2. Make DataFile Pydantic
Then it could parse JSON directly with pydantic.
The Challenge with this is that DataFile is coupled to Avro for fields, and extends Record. the Avro reader constructs objects with positional args like DataFile(None, None, ...) then fills by index. We'd need to converge here.
3. Manual parsing
Transform raw JSON dict manually and construct DataFile without Pydantic.
Pros:
- No duplication
- Full control over conversion
- Simple and don't need to mess with existing avro functionality
Cons:
- Lose Pydantic's validation benefits
Reccomendation
I'm Leaning towards B, as it would reduce a lot of duplication. However, it seems can't directly extend both Record and BaseModel due to a metaclass conflict.

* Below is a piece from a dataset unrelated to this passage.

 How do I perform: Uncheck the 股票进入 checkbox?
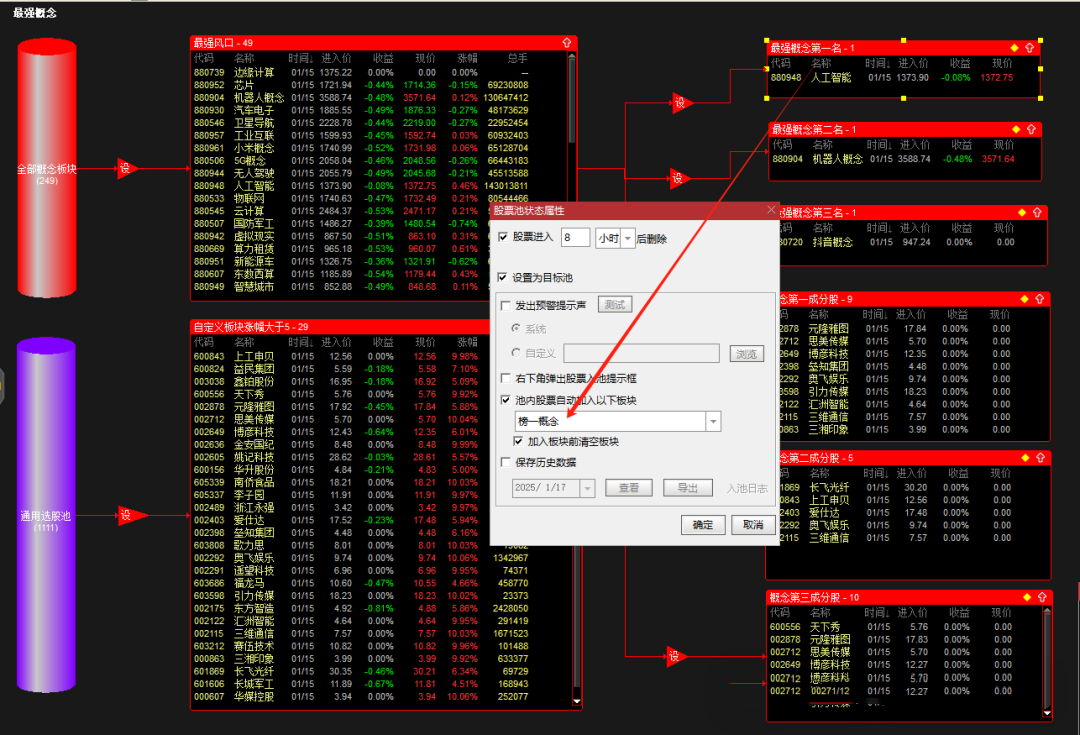(504, 238)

I'm Leaning towards option 2 since it would reduce a lot of duplication. However, we can't directly extend both Record and BaseModel due to a metaclass conflict, but we can implement the same StructProtocol interface:
class DataFile(IcebergBaseModel):
content: DataFileContent = Field(default=DataFileContent.DATA)
file_path: str = Field(alias="file-path")

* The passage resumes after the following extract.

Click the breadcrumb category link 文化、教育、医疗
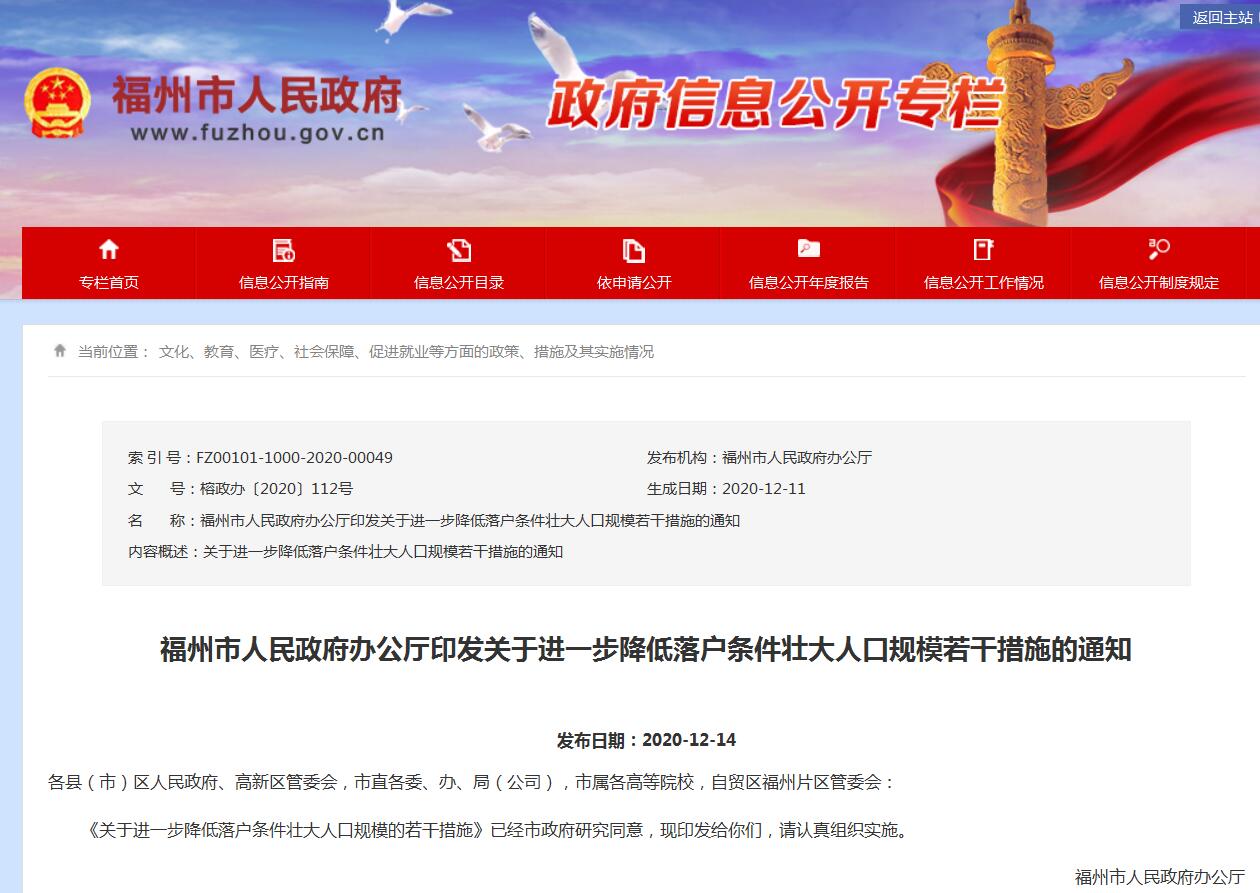 pyautogui.click(x=406, y=352)
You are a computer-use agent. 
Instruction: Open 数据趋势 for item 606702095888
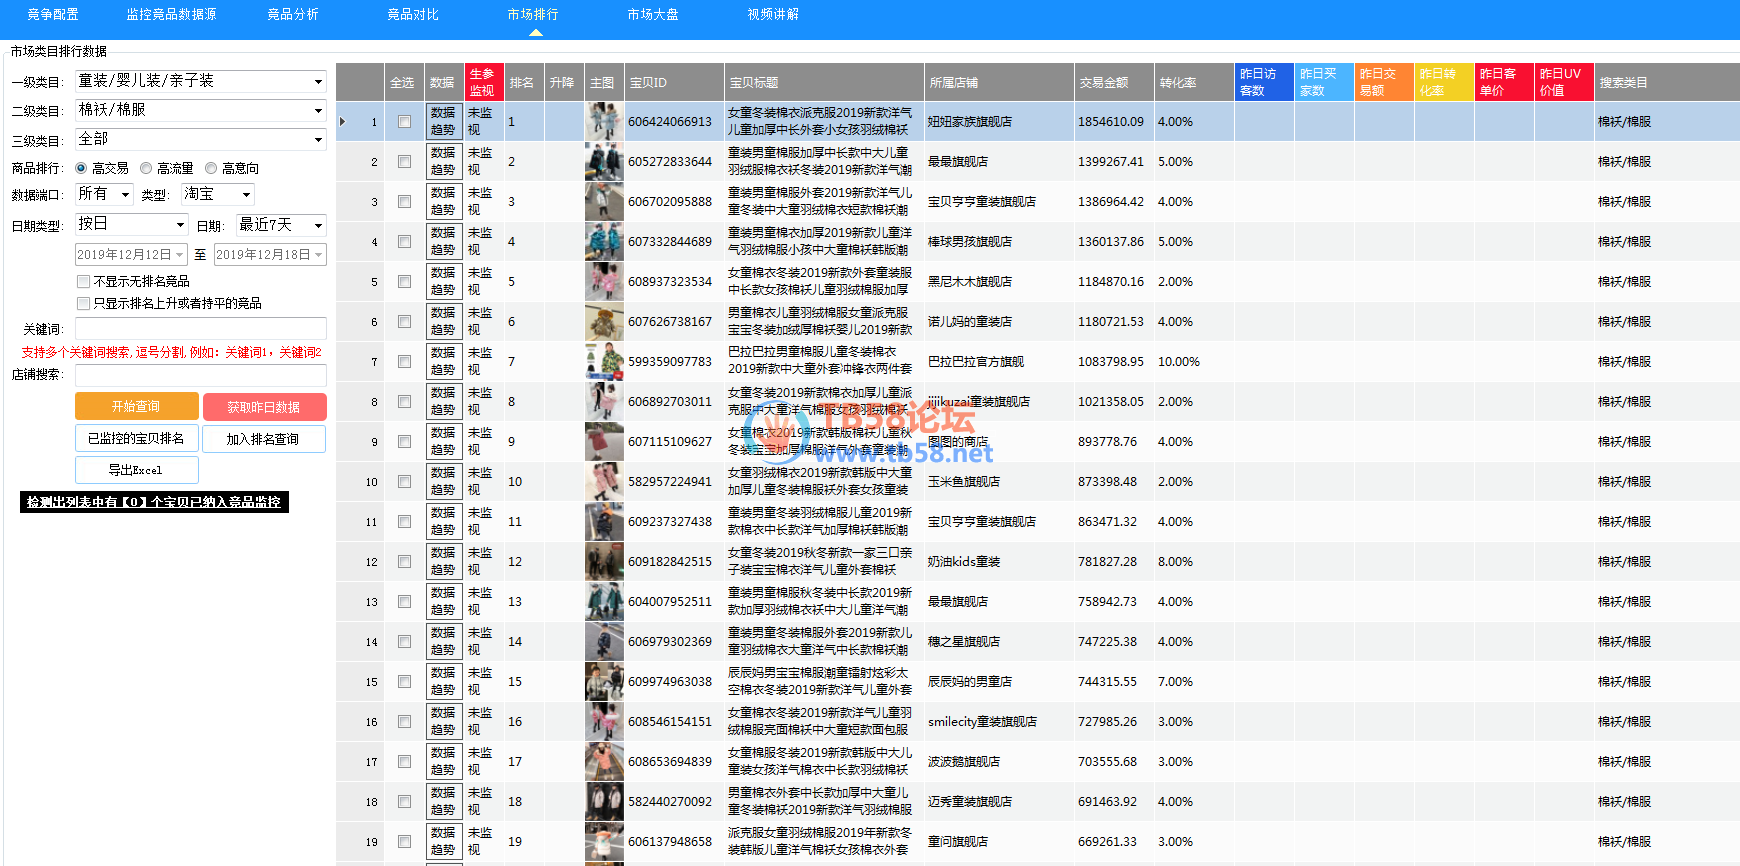443,201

file_format: FileFormat = Field(alias="file-format")
# fields with validators for pydantic conversion
# Field order must match DATA_FILE_TYPE for Avro StructProtocol compatibility.

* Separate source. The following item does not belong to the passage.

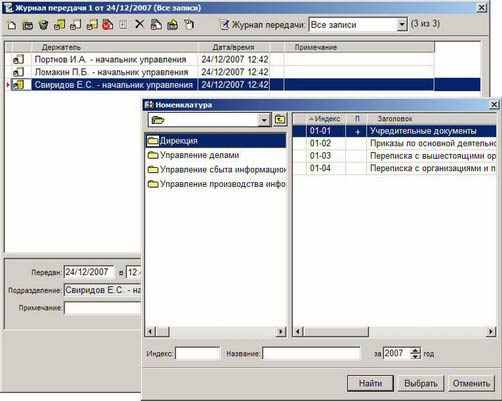The width and height of the screenshot is (502, 401).
Task: Click the new record page icon
Action: [12, 25]
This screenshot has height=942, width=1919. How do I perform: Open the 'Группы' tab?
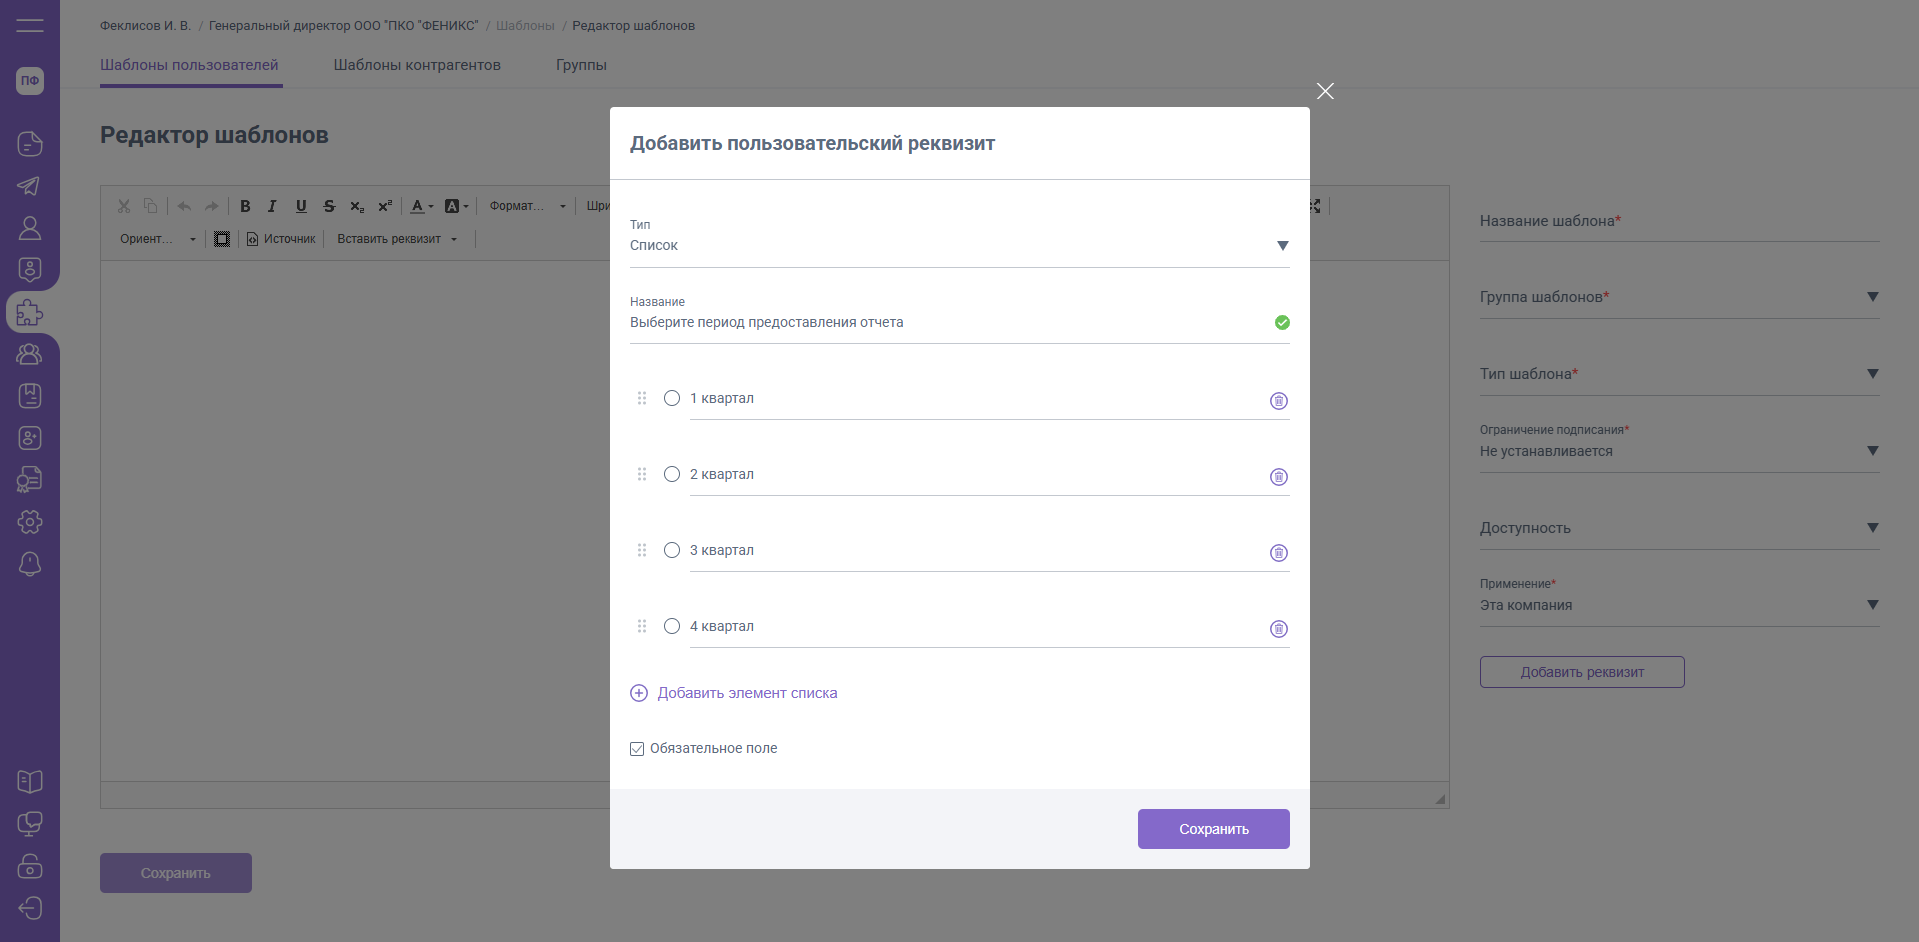tap(581, 65)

# The Avro reader/writer accesses fields by position, not name.
_FIELD_ORDER: ClassVar[tuple[str, ...]] = ("content", "file_path", ...)
def __new__(cls, *args, **kwargs):
if args and not kwargs:
# Positional args from Avro reader and bypass validation
return cls.model_construct(**dict(zip(cls._FIELD_ORDER, args)))
return super().__new__(cls)
# StructProtocol interface
def __getitem__(self, pos: int):
return getattr(self, self._FIELD_ORDER[pos])
def __setitem__(self, pos: int, value):
setattr(self, self._FIELD_ORDER[pos], value)
def __len__(self):
return len(self._FIELD_ORDER)
But ultimately, I wanted to get input before making changes since this touches a core model. Open to suggestions on the approach.
cc: @Fokko @kevinjqliu @HonahX